China runs a $375 billion trade surplus with the United States and when President Xi Jinping’s top economic adviser visited Washington recently, the administration pressed him to come up with a way of reducing that number. Mr. Trump ran his campaign on many promises, one of which was to shield American workers from cheap imports, or dumping, and his first action as president was to pull the United States out of the 12-country Trans-Pacific Partnership trade deal.
In his second step to level the trading field, Trump’s administration is currently in the midst of negotiations to revamp the North American Free Trade Agreement (NAFTA) and just recently announced the imposition of tariffs on steel and aluminum imports. While the tariffs on steel and aluminum are viewed as relatively insignificant in terms of imports and exports, moves to target China directly risk a direct and harsh response from Beijing. How they would respond might involve applying reciprocal tariffs, which would likely impact the apparel market most, where the U.S. imports huge quantities of Chinese made clothing found in most U.S. department stores.
U.S. House Ways and Means Committee Chairman Kevin Brady stressed that Trump was serious about addressing the issue of intellectual property theft with China. “He’s serious about calling their hand on this, and my understanding is they are looking at a broad array of options to do that,” Brady said. Shortly after Trump took office, the Information Technology & Innovation Foundation (ITIF), a U.S. technology think tank whose board includes representatives from top companies such as Apple, Amazon, Cisco, Google, and Intel, called for coordinated international pressure on Beijing. So here comes the pressure, which shouldn’t be a surprise to anyone.
Software piracy is a lot more rampant in China (70%) than the U.S., but the value of unlicensed software in the U.S. is still the highest in the world. The chart above shows the global picture. The U.S. has such a huge economy, and uses so much software, that even though the rate of unlicensed software is only 17%, the value of that software is over $9 billion. Countries like China, India, Russia, and Indonesia have higher rates of unlicensed use but the value is a lot less.
The appointment this week of Larry Kudlow to replace Gary Cohn as the top economic advisor this week is a good move in that Kudlow holds an anti-tariff position and will likely act as a counter to Trump overdoing the imposition of tariffs. A more measured approach with Kudlow’s assistance will probably be the course of action and the markets are warming up to this notion after enduring a few days of tariff-related selling pressure. Plus, Larry Kudlow is a Reagan-era supply-side economist, which also favors stock market bulls.
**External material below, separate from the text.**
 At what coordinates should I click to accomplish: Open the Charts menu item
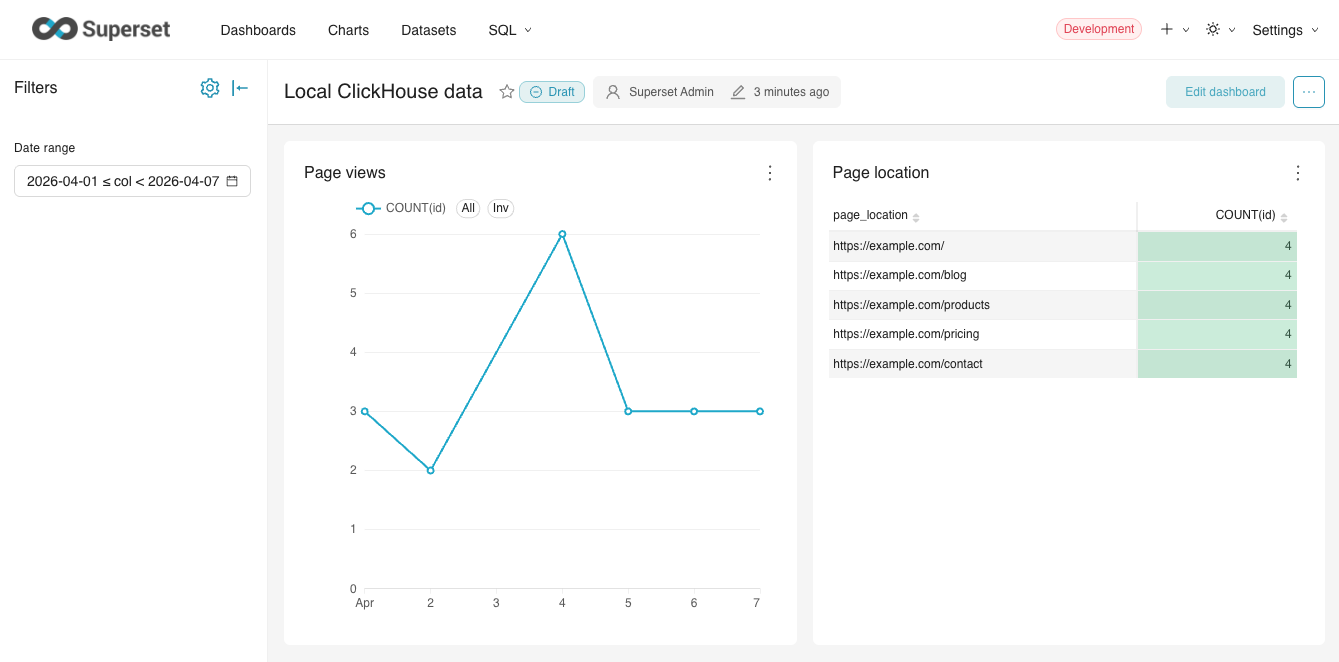[348, 30]
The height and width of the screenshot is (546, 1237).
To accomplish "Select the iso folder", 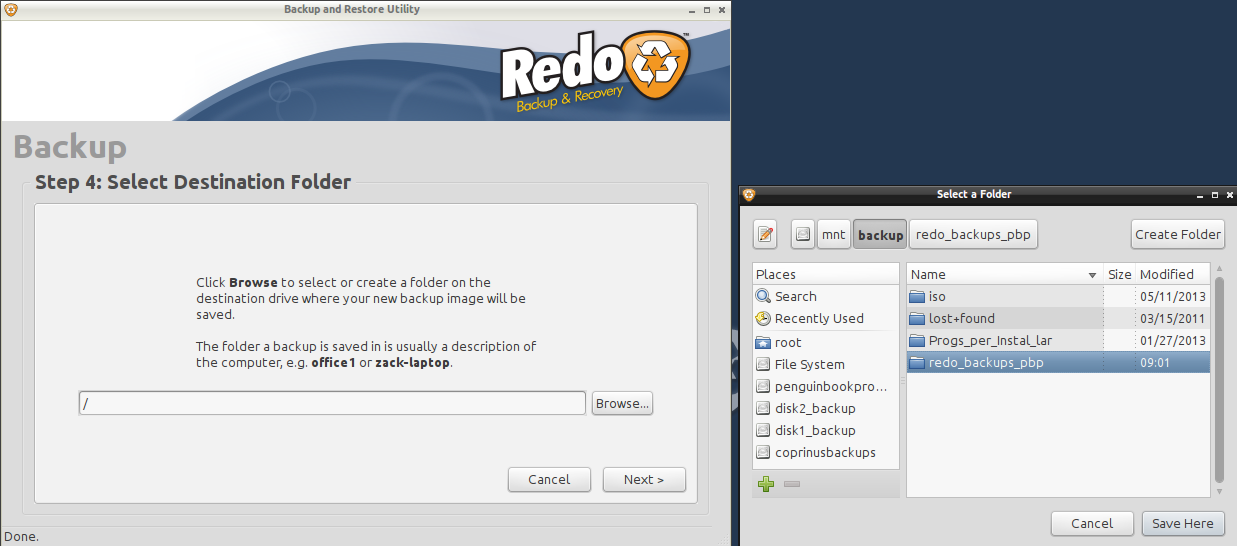I will [x=936, y=296].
It’s interesting that, during Wednesday’s session when the Dow closed down 244 points led lower by multinational companies, many leading tech stocks traded higher on the notion of the Chinese inability to live without American innovation. Breaking the cycle of having to divulge technological secrets and patents in order to do business in China has always been a bad idea, and now it appears that this structure is about to undergo a radical change – and tech stocks are ramping higher as a result.
Microsoft might be the clearest winner in the war on software piracy, being the biggest seller of software in the world. The stock is not only best-in-class within its space, it also registers like a champ within my AI model, sporting an “A” rating with a six-month price target of $119 being forecast, implying a 27% move to the upside. As far as investing goes for outperforming the market by a wide margin, I’m not sure it gets any easier than that. And the tailwinds of protecting Mr. Softie’s patents will only energize that move.